**WHAT THE EXERCISE ASKS**
Reproduce the lines of material below word for word, leaving out the pictures.

**MATERIAL FOR THE TASK**

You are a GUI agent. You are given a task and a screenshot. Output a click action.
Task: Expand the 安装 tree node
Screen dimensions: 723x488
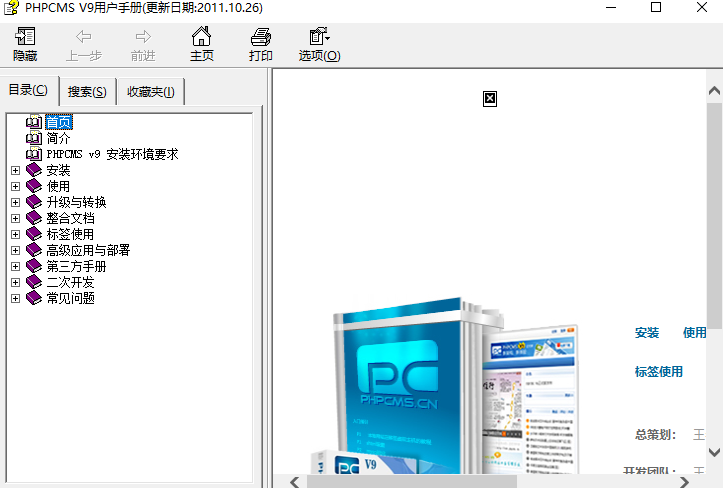[x=15, y=170]
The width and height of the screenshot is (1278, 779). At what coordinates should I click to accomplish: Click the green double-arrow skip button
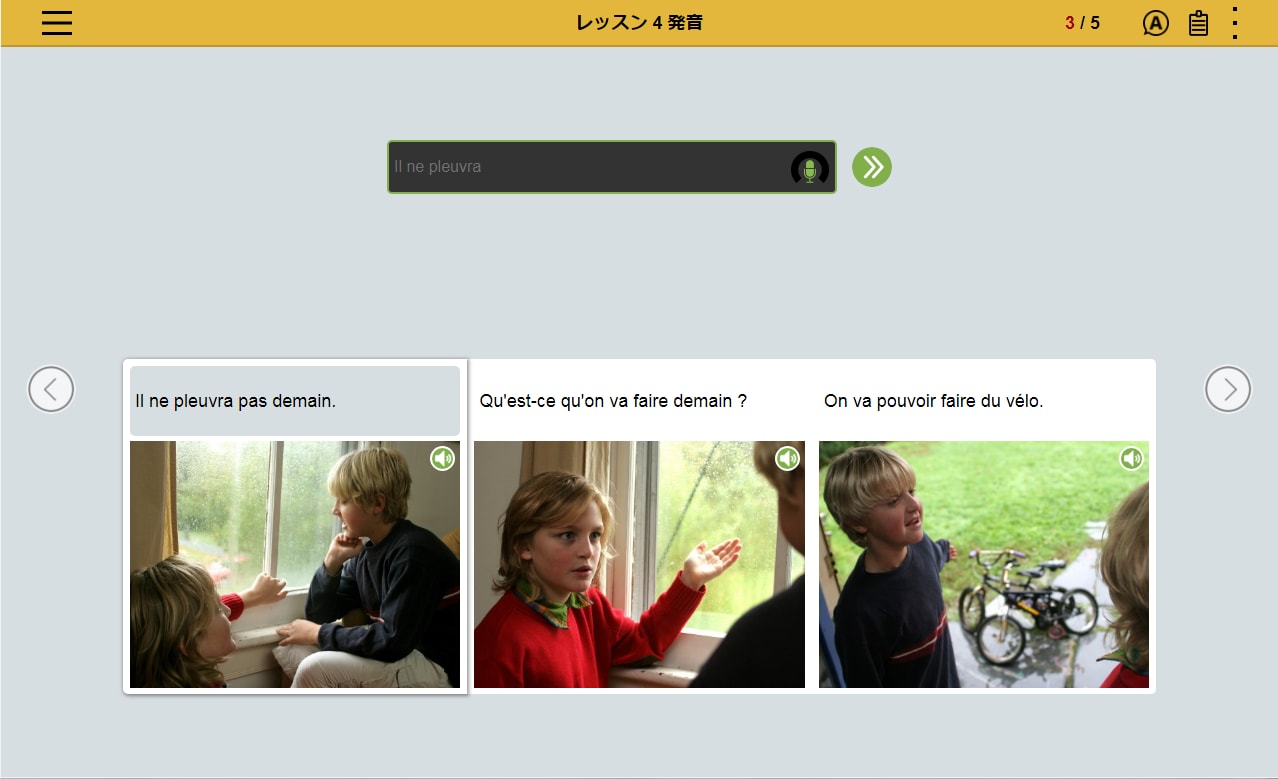(x=871, y=167)
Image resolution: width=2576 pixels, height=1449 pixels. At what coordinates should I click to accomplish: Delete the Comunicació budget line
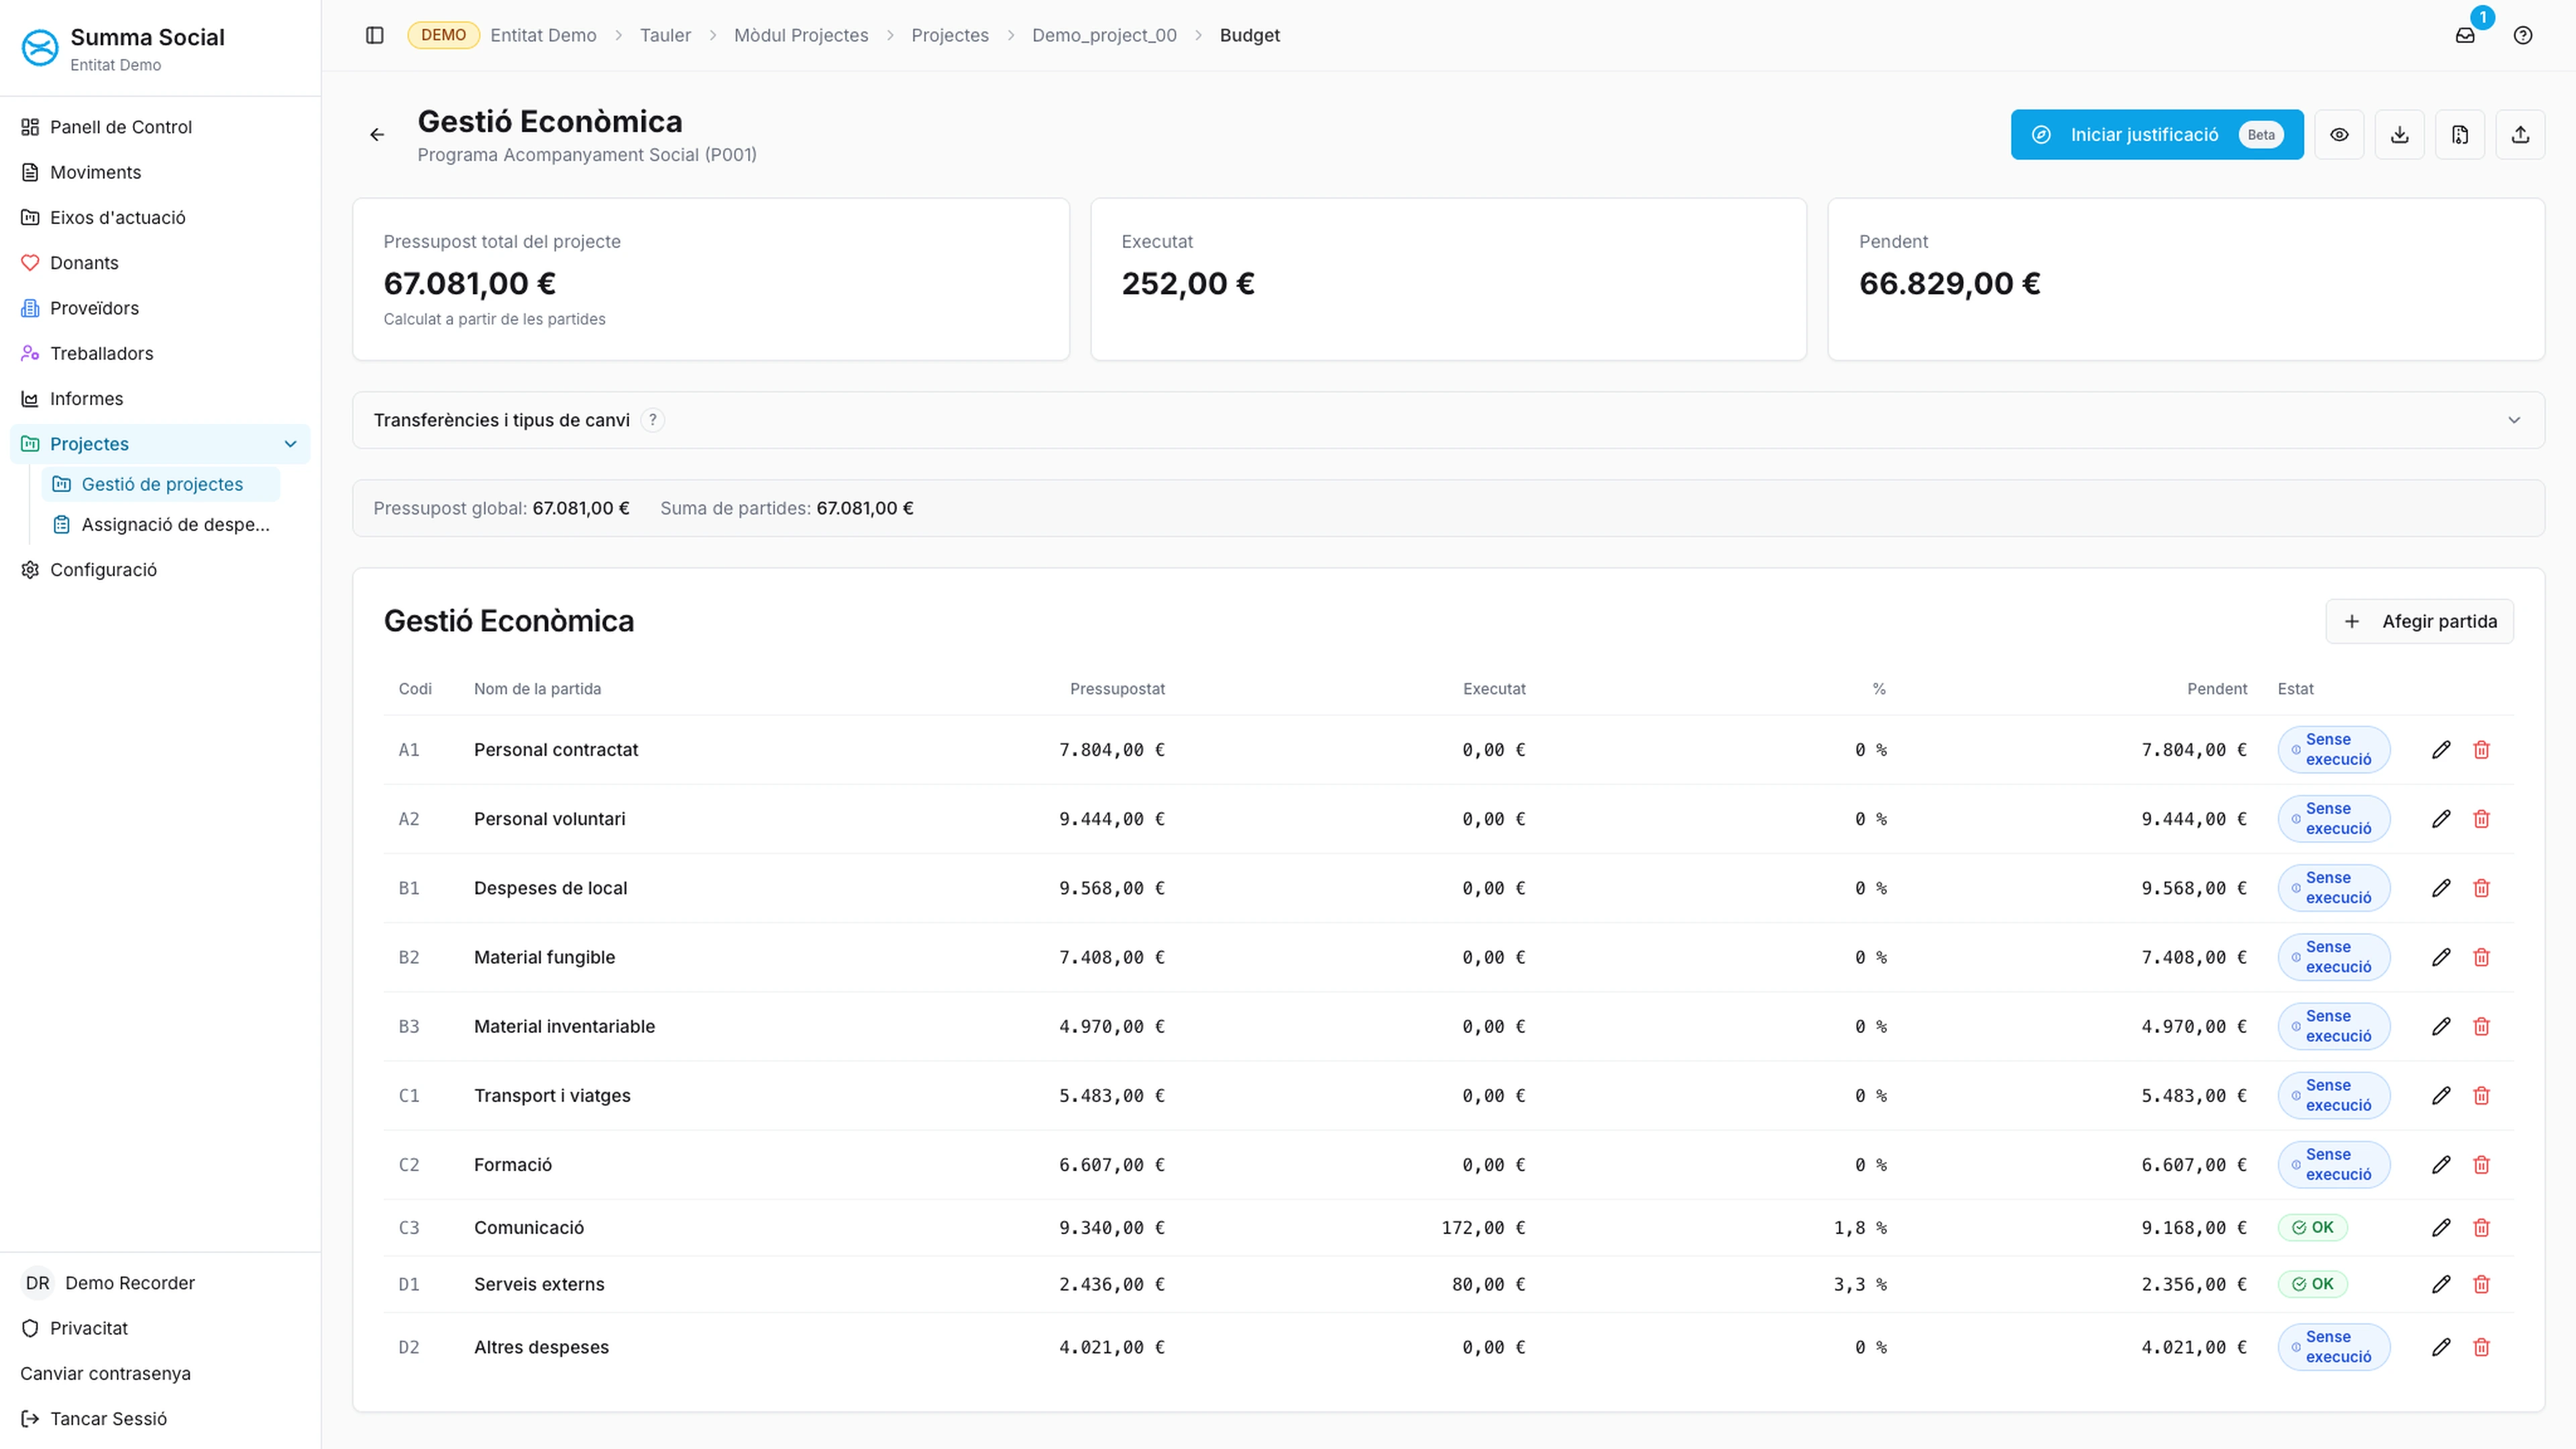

**OUTPUT FOR THIS TASK**
You are a GUI agent. You are given a task and a screenshot. Output a click action.
Task: Expand the 安装 tree node
Screen dimensions: 723x488
[x=15, y=170]
The width and height of the screenshot is (1278, 779). At what coordinates should I click to accomplish: Click the green double-arrow skip button
(x=871, y=167)
Image resolution: width=2576 pixels, height=1449 pixels. At what coordinates should I click to accomplish: Delete the Comunicació budget line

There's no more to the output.